The second-line therapy for high-grade serous ovarian cancer (HGSOC) patients is generally ineffective. Drug selection is not aimed at improving overall survival, but rather based on residual toxicities, clinical judgment, and patient adherence. Therefore, the identification of more effective and targeted therapeutic strategies is critically needed. The Peptidyl-prolyl cis-trans isomerase NIMA-interacting 1 (PIN1) has emerged as a key hallmark of cancer progression and represents a promising therapeutic target in ovarian cancer (OC). VS10, a novel PIN1 inhibitor developed by our group, has shown potent activity against ovarian cancer cell lines. In this study, a drug delivery system for VS10 was developed by formulating the inhibitor into nanocrystals stabilized with human serum albumin. Comprehensive physicochemical characterization of the formulation was performed using spectrophotometric quantification, dynamic light scattering (DLS) with zeta potential analysis, transmission electron microscopy (TEM), X-ray diffraction (XRD), fourier-transform infrared spectroscopy (FT-IR), and nuclear magnetic resonance (NMR). The nanocrystals exhibited favorable sustained release kinetics, as confirmed by in vitro release tests.
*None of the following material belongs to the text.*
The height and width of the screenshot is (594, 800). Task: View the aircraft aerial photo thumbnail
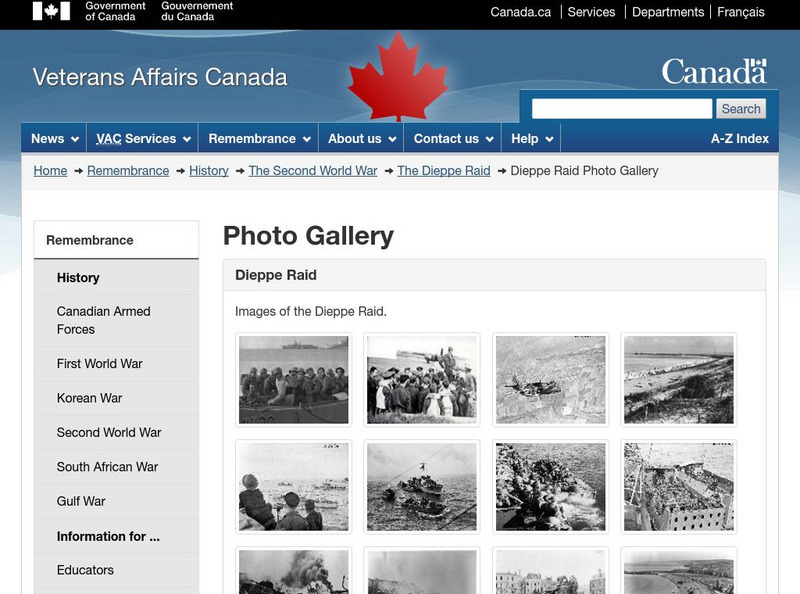point(550,379)
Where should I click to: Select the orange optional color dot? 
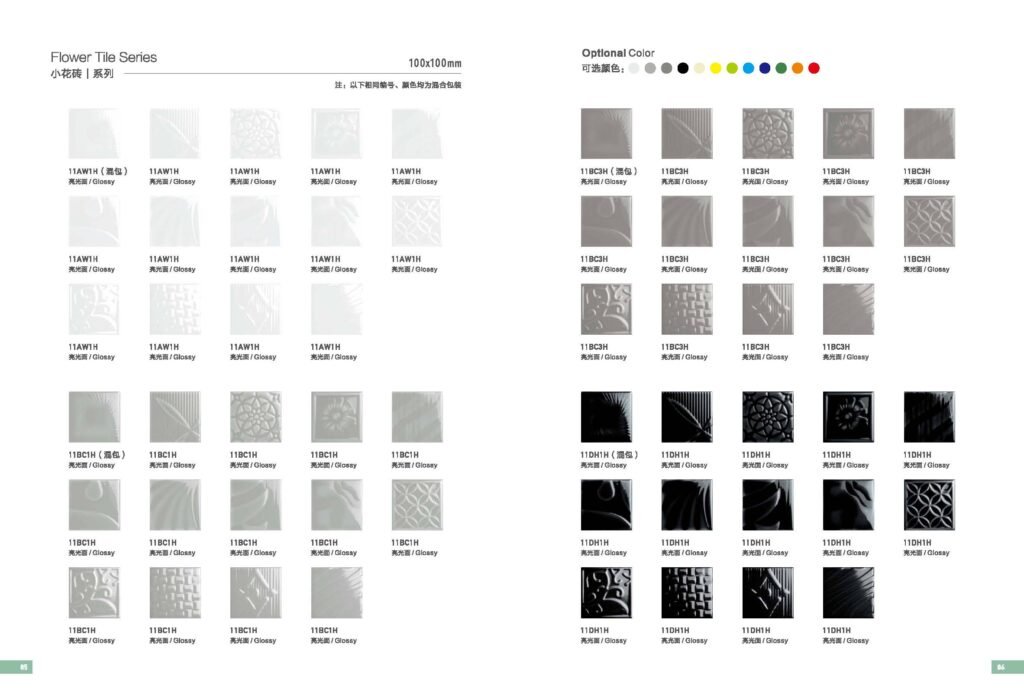pyautogui.click(x=797, y=68)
The anticancer activity was further validated through IC50 determinations on OC cell lines, and the therapeutic potential was assessed in vivo using an OC xenograft model. The VS10-loaded nanocrystals significantly inhibited tumor growth, and histopathological analysis confirmed the absence of systemic toxicity. Notably, co-administration with pegylated liposomal doxorubicin, a clinically approved chemotherapeutic agent, produced a synergistic effect, further enhancing tumor suppression. These findings support the potential of VS10, delivered via albumin-stabilized nanocrystals, as a promising second line therapy for OC.